What is a lagoon?
A lagoon receives wastewater from your home for treatment and needs regular maintenance to work properly. Lagoons are three to five feet in depth and the size is determined by the number of bedrooms in a home. (440 square feet of water surface area per bedroom). A lagoon works to treat domestic sewage by a biological process, including plenty of sunlight, airflow, and adequate water depth.
What should be done to maintain a lagoon?
- Lagoons need to be pumped out when solids have accumulated to a level where it is not able to receive the waste or discharge effluent properly. We can give estimates on costs for pumping the sludge and how many gallons to remove.
- Trees, brush and weeds should be kept from growing around the lagoon. When trees and weeds are too close, leaves and other vegetation falls in the lagoon and can cause premature filling. It is recommended to remove trees within 50 feet of the lagoon to keep leaf debris from entering, avoid shading the surface, and help control tree roots. When lots of leaves fall into the lagoon it lowers the pH and upsets the biological process. It can also cause the lagoon to smell. We can discuss with you how to remove the trees and brush with chainsaws and trimmers and remove the leaves and debris by pumping or removal with our excavator. We can also put you on a maintenance plan where we come out periodically to trim the banks of the lagoon, remove new saplings, etc.

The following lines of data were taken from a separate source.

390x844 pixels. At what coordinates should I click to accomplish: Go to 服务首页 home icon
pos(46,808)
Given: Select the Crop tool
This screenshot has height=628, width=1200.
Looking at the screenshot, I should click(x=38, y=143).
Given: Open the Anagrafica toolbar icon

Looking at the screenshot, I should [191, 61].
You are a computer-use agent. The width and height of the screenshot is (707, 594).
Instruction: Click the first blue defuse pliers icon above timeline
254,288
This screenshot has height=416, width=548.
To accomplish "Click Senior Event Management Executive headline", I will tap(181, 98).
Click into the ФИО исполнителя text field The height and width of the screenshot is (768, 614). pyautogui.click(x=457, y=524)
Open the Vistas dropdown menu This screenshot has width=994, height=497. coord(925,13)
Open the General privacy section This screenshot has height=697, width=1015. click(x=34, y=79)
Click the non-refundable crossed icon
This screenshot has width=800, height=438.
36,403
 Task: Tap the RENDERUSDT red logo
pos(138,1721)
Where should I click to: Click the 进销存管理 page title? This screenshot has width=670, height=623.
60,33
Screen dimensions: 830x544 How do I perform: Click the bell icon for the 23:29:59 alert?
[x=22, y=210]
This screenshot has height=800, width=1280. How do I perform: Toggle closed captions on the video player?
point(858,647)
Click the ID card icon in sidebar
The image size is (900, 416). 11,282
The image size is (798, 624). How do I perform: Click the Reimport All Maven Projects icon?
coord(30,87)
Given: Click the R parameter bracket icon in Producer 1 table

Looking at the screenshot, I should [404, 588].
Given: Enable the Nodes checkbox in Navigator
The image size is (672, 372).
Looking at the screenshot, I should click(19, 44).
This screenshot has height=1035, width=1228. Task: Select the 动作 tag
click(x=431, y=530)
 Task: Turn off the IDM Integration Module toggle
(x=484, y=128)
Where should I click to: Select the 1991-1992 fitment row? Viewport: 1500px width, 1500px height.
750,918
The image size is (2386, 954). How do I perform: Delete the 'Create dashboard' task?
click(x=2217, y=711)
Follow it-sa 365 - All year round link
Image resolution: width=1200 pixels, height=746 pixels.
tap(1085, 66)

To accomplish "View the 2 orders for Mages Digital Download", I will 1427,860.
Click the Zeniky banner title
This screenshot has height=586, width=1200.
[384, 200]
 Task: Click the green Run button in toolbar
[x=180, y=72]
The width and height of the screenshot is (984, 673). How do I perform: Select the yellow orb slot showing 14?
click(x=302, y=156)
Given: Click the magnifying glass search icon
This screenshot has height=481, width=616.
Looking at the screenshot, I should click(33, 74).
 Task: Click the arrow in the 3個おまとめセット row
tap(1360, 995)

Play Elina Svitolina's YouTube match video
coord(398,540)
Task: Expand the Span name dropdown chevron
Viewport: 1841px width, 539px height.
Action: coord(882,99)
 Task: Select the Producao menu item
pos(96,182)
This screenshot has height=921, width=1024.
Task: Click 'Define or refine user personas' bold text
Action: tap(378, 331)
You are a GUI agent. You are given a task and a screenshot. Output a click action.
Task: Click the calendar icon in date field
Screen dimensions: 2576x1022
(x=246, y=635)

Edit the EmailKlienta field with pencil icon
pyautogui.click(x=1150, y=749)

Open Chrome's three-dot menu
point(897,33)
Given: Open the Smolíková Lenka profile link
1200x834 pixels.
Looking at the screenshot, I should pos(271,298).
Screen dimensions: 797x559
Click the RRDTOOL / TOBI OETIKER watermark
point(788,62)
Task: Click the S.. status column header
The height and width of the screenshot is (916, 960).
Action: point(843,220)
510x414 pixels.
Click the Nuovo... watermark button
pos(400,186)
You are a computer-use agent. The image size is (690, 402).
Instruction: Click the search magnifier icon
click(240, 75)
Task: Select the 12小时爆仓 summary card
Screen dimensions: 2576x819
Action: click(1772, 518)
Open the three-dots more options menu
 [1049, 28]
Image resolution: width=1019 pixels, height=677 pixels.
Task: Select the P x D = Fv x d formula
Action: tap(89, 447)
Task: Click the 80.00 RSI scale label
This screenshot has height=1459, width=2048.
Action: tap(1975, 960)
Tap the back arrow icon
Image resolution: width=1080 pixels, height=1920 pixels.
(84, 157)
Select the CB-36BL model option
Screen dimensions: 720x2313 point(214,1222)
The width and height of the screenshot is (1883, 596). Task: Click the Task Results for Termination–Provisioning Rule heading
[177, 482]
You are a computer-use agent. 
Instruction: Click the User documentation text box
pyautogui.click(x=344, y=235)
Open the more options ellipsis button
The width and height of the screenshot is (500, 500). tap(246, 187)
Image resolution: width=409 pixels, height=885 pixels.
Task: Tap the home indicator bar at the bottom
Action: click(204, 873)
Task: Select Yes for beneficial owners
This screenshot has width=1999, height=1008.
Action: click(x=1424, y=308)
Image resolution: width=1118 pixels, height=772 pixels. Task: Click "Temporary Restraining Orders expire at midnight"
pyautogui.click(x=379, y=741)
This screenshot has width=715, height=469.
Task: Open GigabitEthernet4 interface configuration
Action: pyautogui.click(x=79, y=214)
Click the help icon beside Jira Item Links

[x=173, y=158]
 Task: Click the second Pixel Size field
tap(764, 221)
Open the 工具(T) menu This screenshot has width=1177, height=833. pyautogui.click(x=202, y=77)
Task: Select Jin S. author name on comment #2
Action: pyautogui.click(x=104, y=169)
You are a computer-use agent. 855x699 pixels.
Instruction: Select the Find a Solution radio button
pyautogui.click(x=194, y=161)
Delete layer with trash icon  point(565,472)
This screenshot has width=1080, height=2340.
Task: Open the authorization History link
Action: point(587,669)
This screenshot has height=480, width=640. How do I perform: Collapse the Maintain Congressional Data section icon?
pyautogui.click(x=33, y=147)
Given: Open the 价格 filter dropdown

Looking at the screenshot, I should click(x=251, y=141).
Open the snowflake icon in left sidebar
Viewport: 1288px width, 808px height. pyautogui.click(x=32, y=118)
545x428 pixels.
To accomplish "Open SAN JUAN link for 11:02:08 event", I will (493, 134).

Cattails & Floating Masses
- Cattails and other vegetation growing in the lagoon should be removed, including floating masses caused by handwipes, grease or debris. Cattails can grow rapidly and need proper removal. Hand wipes, though flushable, enter the lagoon and form islands where weeds grow and reduce the water surface area. Again, cattails and floating masses, hurt the proper biological functioning of your lagoon. We can discuss with you the best time of the year to remove cattails, and how to clean out the floating masses by pumping or excavation.